(Items from a dataset)
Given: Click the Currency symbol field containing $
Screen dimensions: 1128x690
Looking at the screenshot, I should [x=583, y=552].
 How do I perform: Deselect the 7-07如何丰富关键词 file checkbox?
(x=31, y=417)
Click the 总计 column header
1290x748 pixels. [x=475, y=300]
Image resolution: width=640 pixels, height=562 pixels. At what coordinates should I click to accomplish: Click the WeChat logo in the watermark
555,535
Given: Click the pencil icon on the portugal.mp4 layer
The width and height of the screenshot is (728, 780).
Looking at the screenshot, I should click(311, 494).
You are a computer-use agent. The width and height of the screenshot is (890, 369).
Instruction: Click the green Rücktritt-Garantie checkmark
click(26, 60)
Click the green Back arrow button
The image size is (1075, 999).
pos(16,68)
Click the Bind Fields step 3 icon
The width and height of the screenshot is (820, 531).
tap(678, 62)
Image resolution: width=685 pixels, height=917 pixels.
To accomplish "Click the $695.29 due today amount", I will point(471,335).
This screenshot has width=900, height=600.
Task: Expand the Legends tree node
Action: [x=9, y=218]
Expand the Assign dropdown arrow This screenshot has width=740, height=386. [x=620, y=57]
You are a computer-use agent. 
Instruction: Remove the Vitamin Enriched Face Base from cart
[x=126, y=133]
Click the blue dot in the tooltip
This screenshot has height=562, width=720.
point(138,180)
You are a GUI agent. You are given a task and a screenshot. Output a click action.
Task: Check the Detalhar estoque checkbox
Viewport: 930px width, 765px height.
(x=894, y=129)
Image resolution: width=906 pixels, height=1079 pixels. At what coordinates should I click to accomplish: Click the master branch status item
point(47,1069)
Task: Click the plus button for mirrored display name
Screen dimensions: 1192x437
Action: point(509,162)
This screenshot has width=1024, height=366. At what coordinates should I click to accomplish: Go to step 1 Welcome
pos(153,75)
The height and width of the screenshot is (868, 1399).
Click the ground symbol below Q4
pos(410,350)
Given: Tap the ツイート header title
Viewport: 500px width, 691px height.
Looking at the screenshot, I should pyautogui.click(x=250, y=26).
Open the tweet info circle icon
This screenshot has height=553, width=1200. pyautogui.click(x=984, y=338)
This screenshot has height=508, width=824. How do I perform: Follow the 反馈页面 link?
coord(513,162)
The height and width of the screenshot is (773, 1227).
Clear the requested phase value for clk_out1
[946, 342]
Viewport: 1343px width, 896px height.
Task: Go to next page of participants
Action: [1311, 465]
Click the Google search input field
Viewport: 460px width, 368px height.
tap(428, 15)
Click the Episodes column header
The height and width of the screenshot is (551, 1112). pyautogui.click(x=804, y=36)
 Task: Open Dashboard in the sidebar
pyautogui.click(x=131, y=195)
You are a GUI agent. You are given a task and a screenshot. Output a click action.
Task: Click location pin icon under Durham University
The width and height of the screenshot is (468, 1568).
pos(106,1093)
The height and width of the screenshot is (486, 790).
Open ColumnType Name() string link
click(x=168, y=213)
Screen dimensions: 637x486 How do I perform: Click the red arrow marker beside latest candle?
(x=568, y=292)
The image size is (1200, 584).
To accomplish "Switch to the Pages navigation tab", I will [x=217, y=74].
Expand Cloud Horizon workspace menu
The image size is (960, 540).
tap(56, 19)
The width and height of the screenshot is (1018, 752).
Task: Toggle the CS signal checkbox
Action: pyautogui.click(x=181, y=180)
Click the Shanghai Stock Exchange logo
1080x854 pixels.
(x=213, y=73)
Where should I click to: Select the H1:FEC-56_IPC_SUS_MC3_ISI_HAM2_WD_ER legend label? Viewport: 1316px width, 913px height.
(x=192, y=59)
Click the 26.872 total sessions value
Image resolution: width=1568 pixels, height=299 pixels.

→ **WHAT YOU HAVE TO DO**: Search term "computer": return each line of the data that contains it.

→ **YOUR RESPONSE**:
You are a computer-use agent. The width and height of the screenshot is (890, 369).
You are a computer-use agent. 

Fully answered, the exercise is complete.